EXTRACT PROVIDED –
* * *

Part of success is proper planning, and if you’re a manager you have your all-stars, average but still good, and then reps on the edge of non-performance. Well if you could get everyone on the all-star level you certainly would be an all-star manager. We all want to be on winning teams. This is sales, winning teams get more recognition, more money, raises, bonuses, awards, etc. In this post we’ll focus on how to take an average team to a winning team. A lot of it depends on the managers attitude and motivating the reps to do their best work.
“Toxic Reps” One HUGE issue that must be dealt with swiftly. A rep that doesn’t value the team, the manager, or the organization can be very harmful and well “toxic” to everyone else around them. These people need to go because negativity breeds more negativity. You want to surround your organization or team with positive people who help others work with each other to achieve and exceed their goals. A great example of this is a committee I work on in my sales organization. The team consists of one rep per team that is in charge of sharing positive behavior in the territories in our district. We call it “Inspires and Motivates”. We recognize reps that are going above and beyond in their jobs functions. This recognition breeds more creativity, sharing, and fun in our workplace.
However, as a sales manager you will be faced with situations where a rep doesn’t want to change. To deal with the situation effectively you usually face one of the two options below.

* * *

Items from a dataset:
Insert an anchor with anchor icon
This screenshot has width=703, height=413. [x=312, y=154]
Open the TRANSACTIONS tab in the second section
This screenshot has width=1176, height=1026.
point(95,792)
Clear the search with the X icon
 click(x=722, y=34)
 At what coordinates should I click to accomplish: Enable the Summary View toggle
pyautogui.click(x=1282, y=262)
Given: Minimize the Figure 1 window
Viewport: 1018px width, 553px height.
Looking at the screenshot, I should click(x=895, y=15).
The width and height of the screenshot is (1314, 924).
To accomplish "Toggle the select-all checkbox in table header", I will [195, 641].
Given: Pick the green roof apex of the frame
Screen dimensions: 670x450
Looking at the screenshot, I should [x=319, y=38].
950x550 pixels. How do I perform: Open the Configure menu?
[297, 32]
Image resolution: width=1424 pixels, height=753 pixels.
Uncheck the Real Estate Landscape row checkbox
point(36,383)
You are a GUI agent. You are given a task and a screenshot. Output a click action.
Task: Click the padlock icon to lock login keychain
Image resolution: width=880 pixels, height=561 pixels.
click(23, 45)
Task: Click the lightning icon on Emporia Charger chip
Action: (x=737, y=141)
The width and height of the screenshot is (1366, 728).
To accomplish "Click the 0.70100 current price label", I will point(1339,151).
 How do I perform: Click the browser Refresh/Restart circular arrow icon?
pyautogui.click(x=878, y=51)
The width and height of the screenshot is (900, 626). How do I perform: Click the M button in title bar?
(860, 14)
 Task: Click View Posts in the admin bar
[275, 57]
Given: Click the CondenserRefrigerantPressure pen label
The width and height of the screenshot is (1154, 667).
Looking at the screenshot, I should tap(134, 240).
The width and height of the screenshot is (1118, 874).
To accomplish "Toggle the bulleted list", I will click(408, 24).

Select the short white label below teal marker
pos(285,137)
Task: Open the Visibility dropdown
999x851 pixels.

* * *

SET OF TASKS –
• A. In the post on building a winning sales team, what name does the writer's committee go by?
• B. Summarize the post on building a winning sales team in two sentences.
• C. Extend the post on building a winning sales team from its final sentence.

RESPONSES FOR EACH TASK –
• A. "Inspires and Motivates"

• B. Turning an average sales team into a winning one depends largely on the manager's attitude and on motivating reps to do their best work. Toxic reps who don't value the team, manager, or organization must be dealt with swiftly because negativity breeds negativity, while recognizing reps who go above and beyond, as the writer's "Inspires and Motivates" committee does, breeds creativity, sharing, and fun.

• C.
1. Manage the rep out: This can be time-consuming, harmful to trust on the team, and may not be necessary just yet. Make sure its more than a conflict of personalities and seek to understand the employees point of view. I have been witness to many good people leaving an organization, but then again there are three sides to every story; theirs, yours, and the truth.
2. Coaching Plan: This lets the rep know that they are valued but need to improve in key areas. Being fired is not a surprise when someone is on a coaching plan. It is a process, if a rep values their manager and organization they will stick to the plan and work harder than they ever have before to show their manager what they are capable of to help the organization reach its goals. If the rep doesn’t have it in them or cannot meet the obligations of the plan then it will be no surprise to the team or to the rep that they are no longer part of the organization.
What are your thoughts on building a winning team? Do you think everyone that isn’t performing their job functions deserves a second chance?